Augustine's withdrawal to Verecundus' country estate at Cassiciacum with his circle of friends and family was an intellectually and spiritually fertile time, lasting from the fall of 386 to the spring of 387. Augustine wrote four works during this period: Contra academicos (Against the Academics), De beata vita (On the Happy Life), De ordine (On Order) and Soliloquia (Soliloquies). But Augustine's account here of his time at Cassiciacum consists mainly of an extended analysis of Psalm 4, describing his emotion at breaking the hold Manichee philosophy had over him.

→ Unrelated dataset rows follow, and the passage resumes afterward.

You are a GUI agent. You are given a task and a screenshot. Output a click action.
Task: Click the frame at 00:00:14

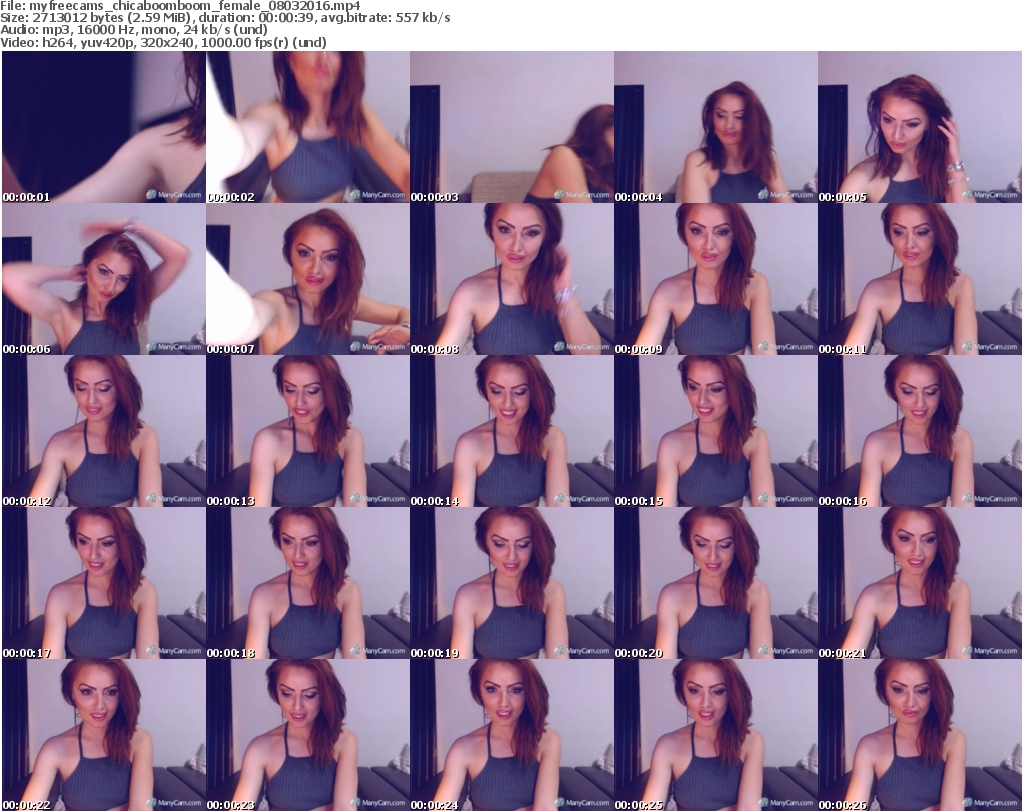click(x=512, y=432)
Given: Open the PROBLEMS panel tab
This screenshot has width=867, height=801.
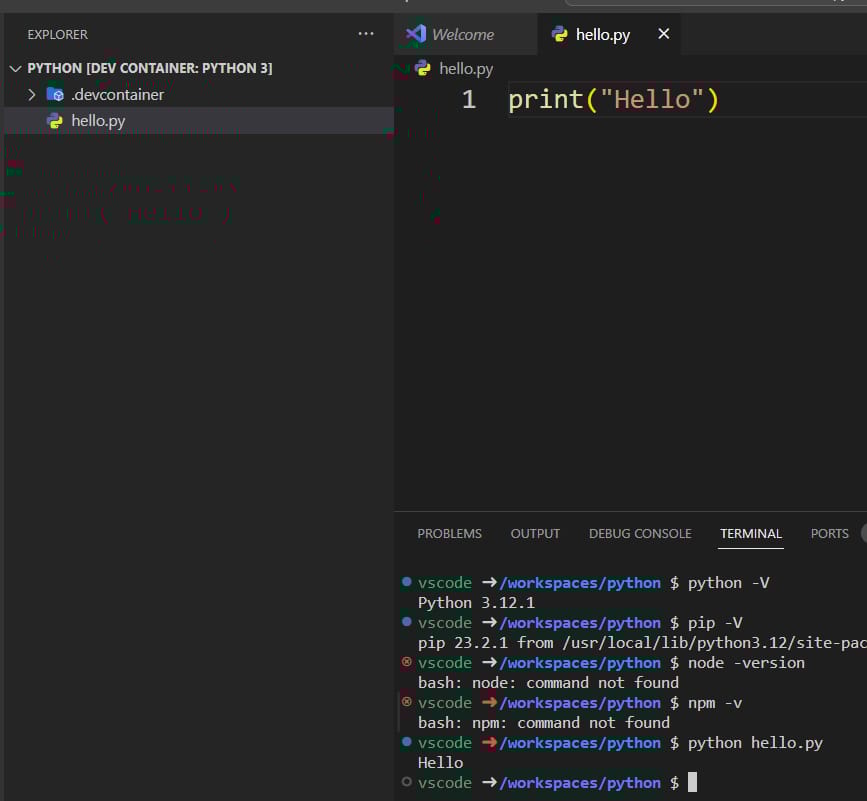Looking at the screenshot, I should click(x=449, y=533).
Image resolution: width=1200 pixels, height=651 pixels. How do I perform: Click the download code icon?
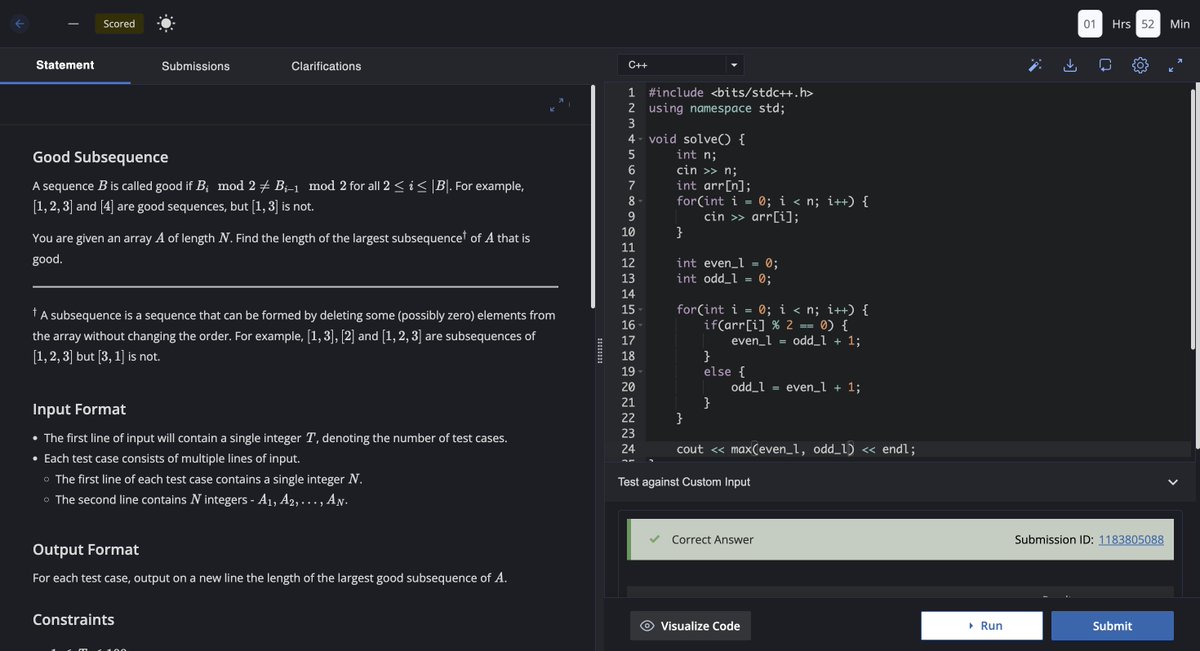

Music was a continuing interest of Augustine's: He returns to it in Book 10, and he wrote a treatise on the subject, De musica (On Music). The use of music during worship was viewed with suspicion in the early church, but Milan was the birthplace of Ambrosian chant, a form of plainchant that remained popular throughout the Middle Ages. Ambrose wrote verses for his congregation to sing, one of which Augustine quotes near the end of Book 8. Augustine introduces the idea of singing psalms during times of distress via the story of Justina's siege of Ambrose's basilica. The event Augustine describes actually took place just before Easter of 386, well before Augustine had his conversion experience. Justina, the mother of the child-emperor Valentinian, was an adherent of Arianism, one of the many competing varieties of Christianity in Augustine's time. The Arians held the heretical belief that Christ, as the son of God, was lesser than God himself. Justina had issued an edict of toleration for Arianism and ordered Ambrose to hand over his church for Arian worship services. Ambrose refused, staging a sit-in by the Catholic faithful inside the basilica to prevent Justina's troops from confiscating it. Ambrose won the argument, as Justina was finally forced to withdraw. Augustine associates a miraculous element with this tale: Ambrose has a vision that leads to the discovery of the incorrupt bodies of two martyred saints, Protasius and Gervasius; their relics then cure a blind man. The significance of this tale at this point in Augustine's narrative is not immediately clear, and Augustine himself protests that he is not quite sure why he included it. However, the element of the miraculous appears elsewhere in Book 9, in the mysterious voice with its message to Augustine and in his toothache suddenly healed by the prayers of his friends. Furthermore, the triumph of the Catholic church over its heretical opponents relates to Augustine's internal triumph over Manichaeism.

Glossary

vintage vacation a traditional Roman vacation period during harvest time, from late August to mid-October.